[Task prompt]: When the word "agent" shows up in a line of the data below, copy that whole line.

[Data for review]:
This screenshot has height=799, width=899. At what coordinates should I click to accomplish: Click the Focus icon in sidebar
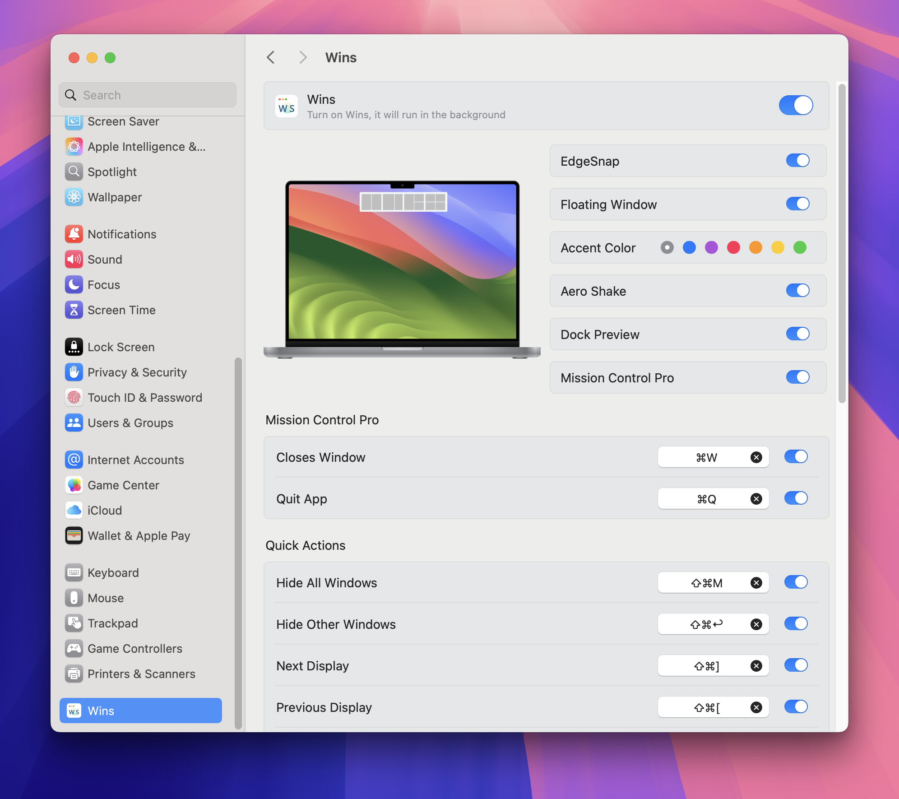coord(74,284)
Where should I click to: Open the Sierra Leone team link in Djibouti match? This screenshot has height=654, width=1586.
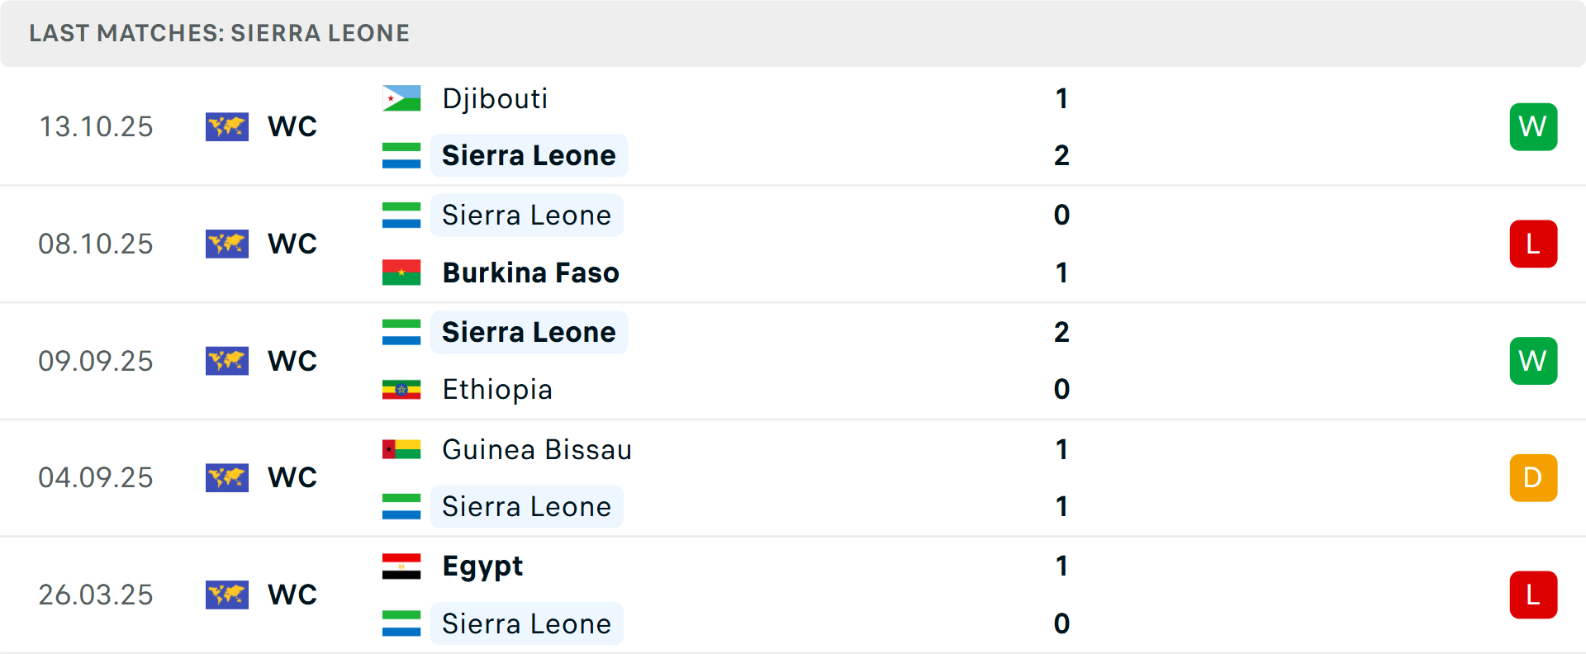coord(529,155)
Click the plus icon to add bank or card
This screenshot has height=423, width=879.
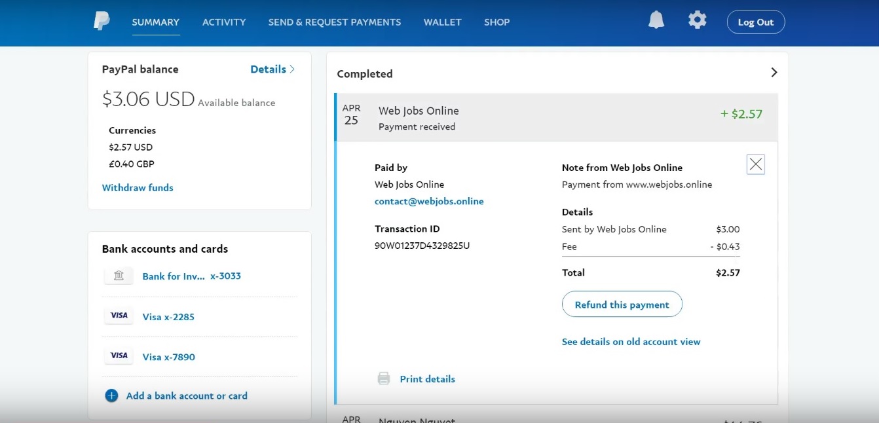pos(112,395)
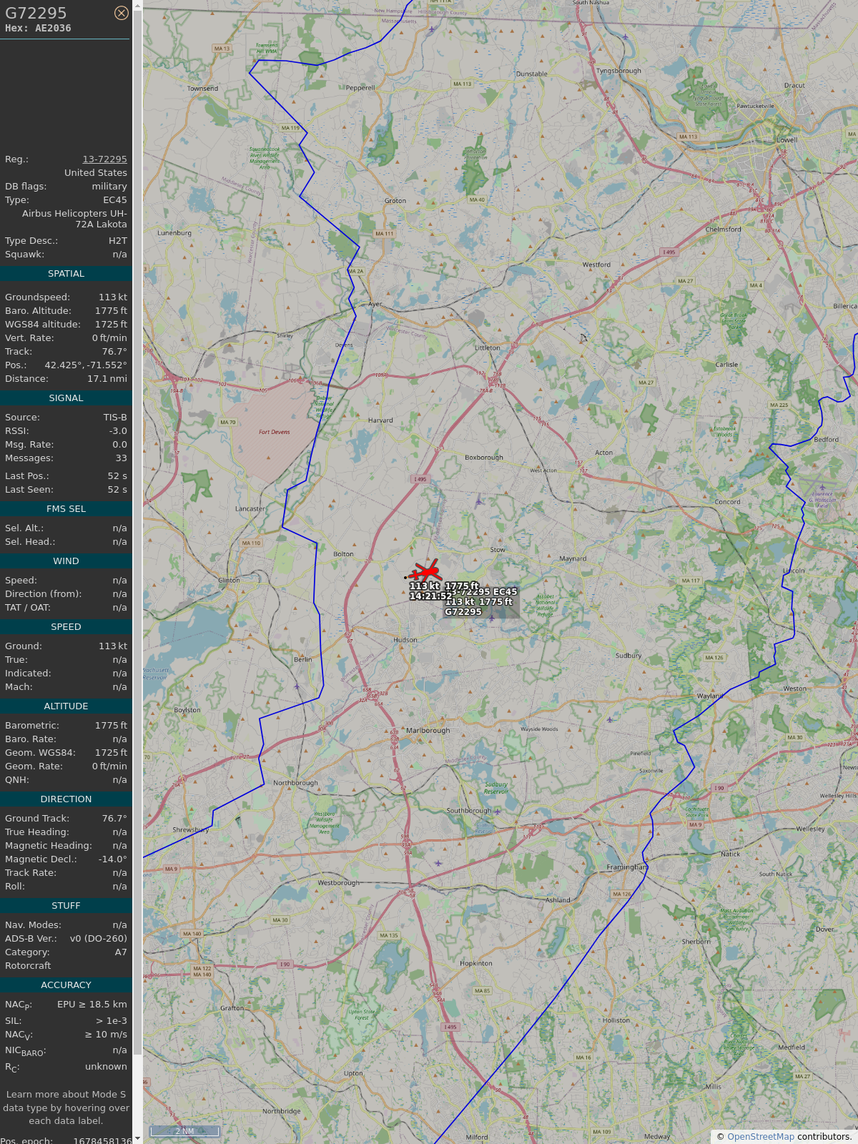858x1144 pixels.
Task: Click the DIRECTION section header
Action: [66, 799]

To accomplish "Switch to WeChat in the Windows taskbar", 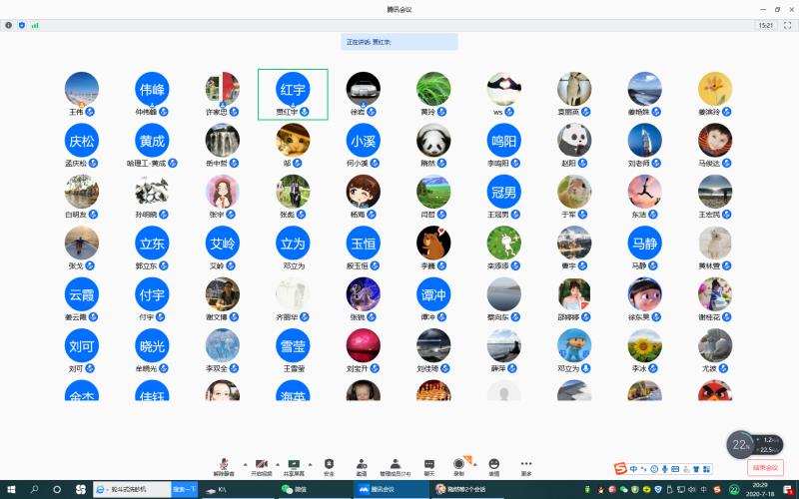I will click(295, 490).
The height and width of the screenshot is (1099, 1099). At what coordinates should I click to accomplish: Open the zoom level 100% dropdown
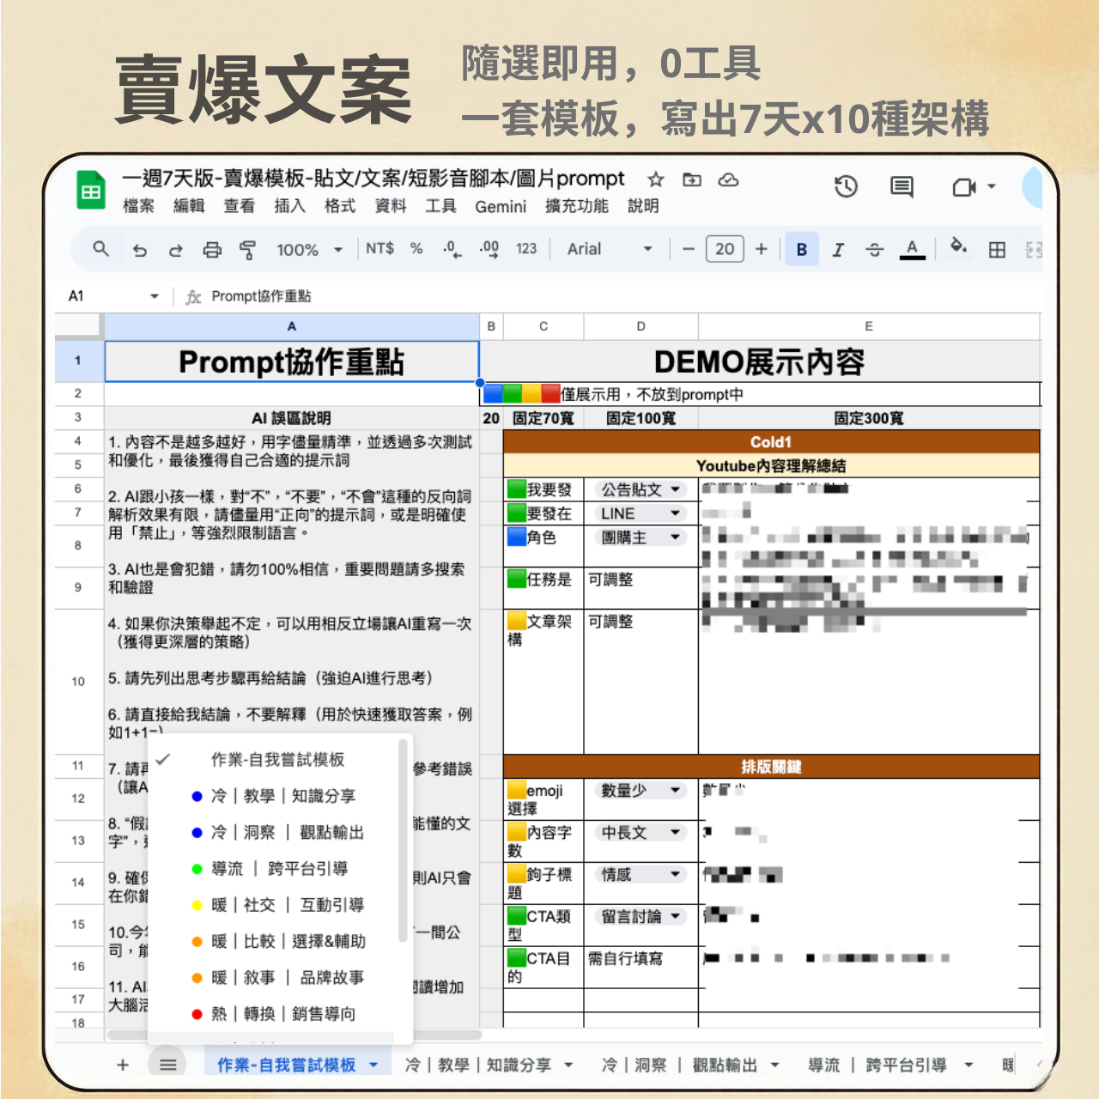307,249
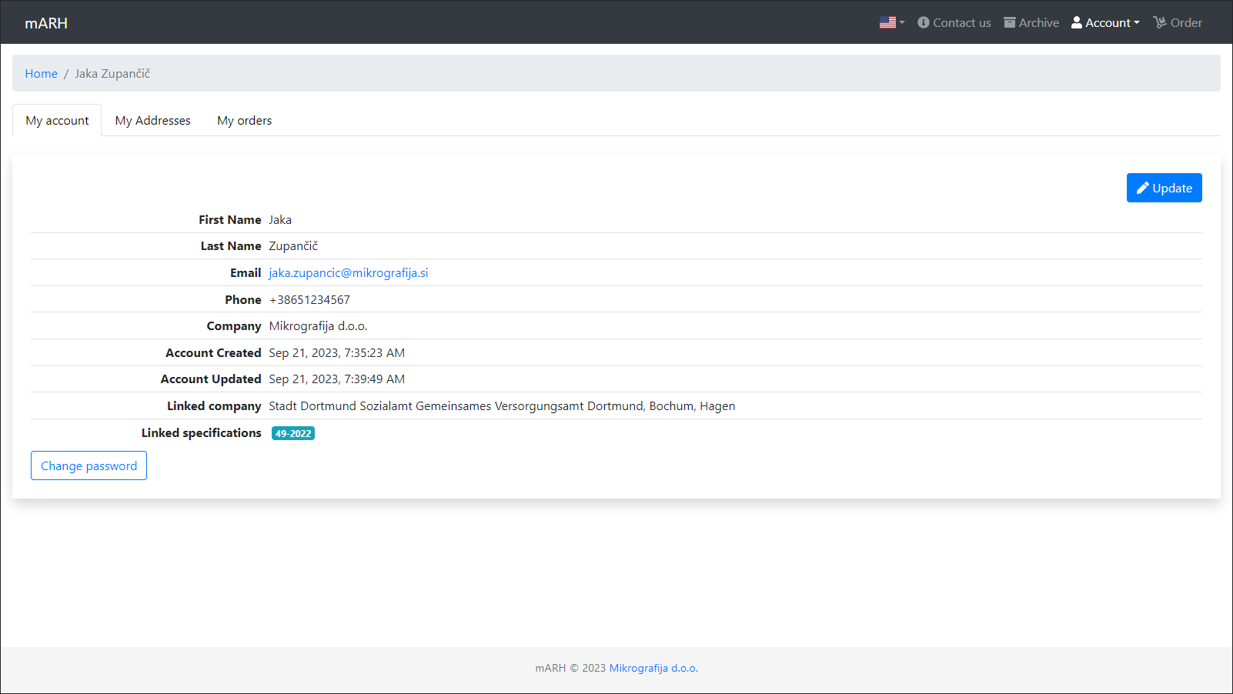Click the Stadt Dortmund linked company text
This screenshot has height=694, width=1233.
click(x=502, y=406)
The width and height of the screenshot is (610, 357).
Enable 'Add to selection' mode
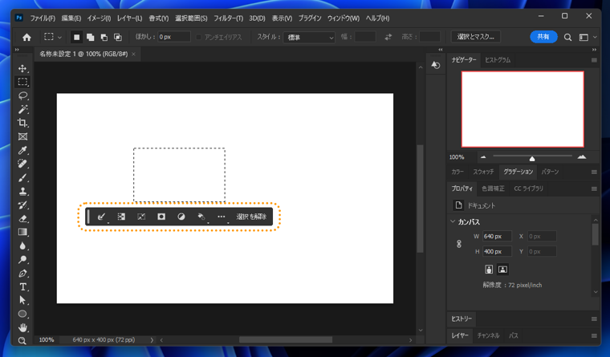(90, 37)
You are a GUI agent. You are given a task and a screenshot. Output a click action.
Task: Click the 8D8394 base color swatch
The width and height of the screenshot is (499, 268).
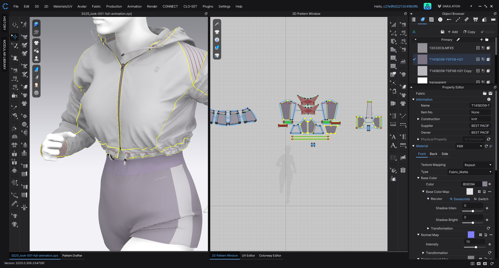[485, 184]
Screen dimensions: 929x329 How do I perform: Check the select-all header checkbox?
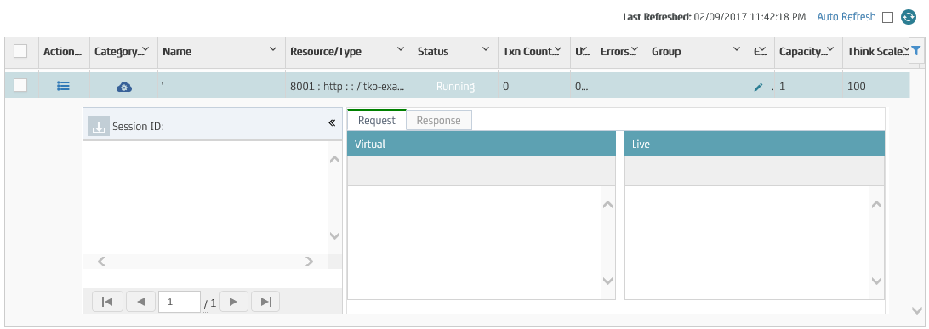pyautogui.click(x=20, y=52)
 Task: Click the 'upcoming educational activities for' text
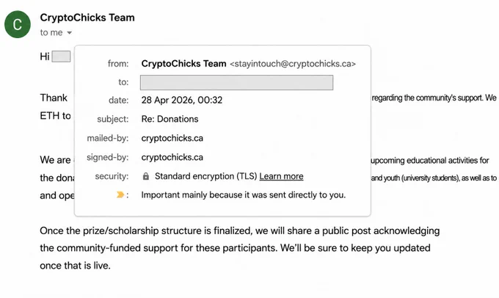[430, 160]
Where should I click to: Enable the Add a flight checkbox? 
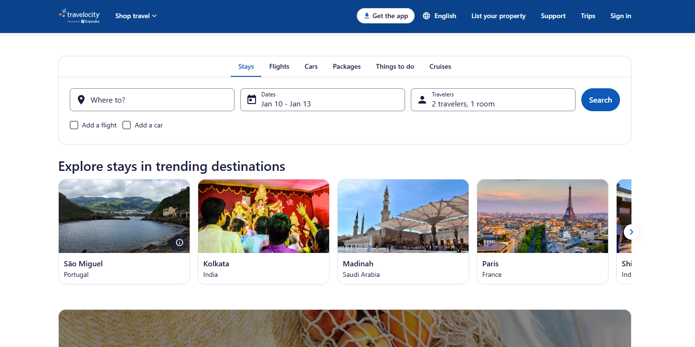click(74, 125)
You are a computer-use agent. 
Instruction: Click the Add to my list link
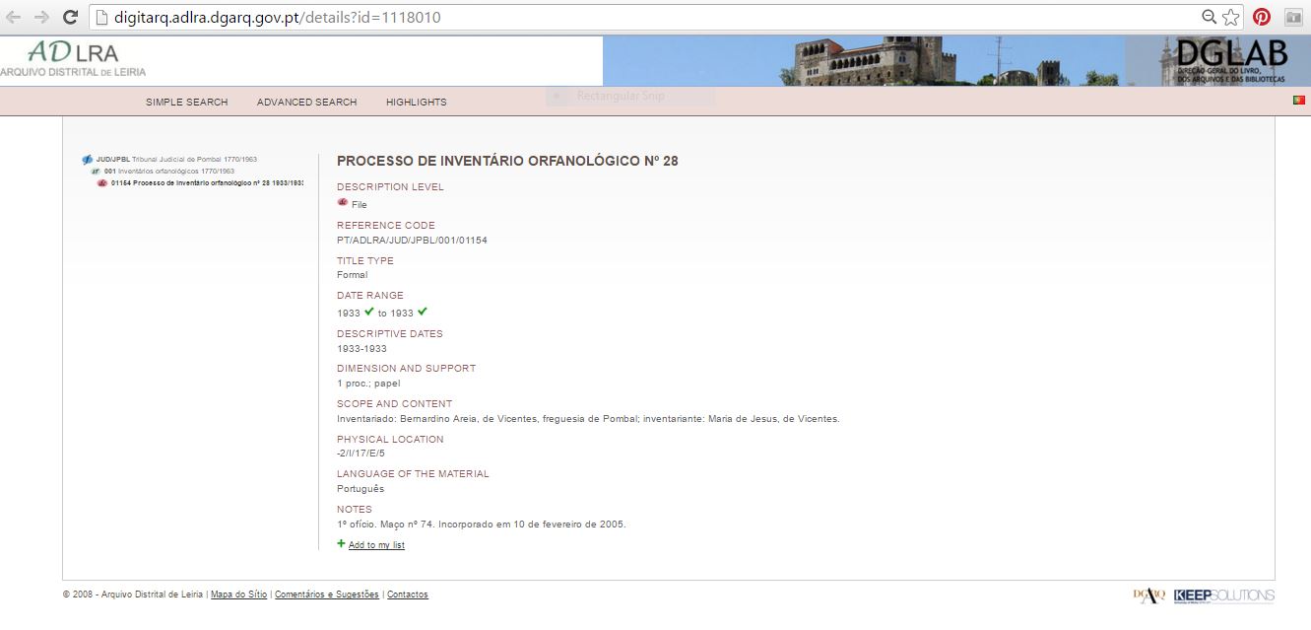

[Expected output]:
You are a GUI agent. You are given a task and a screenshot. Output a click action.
You are a computer-use agent. 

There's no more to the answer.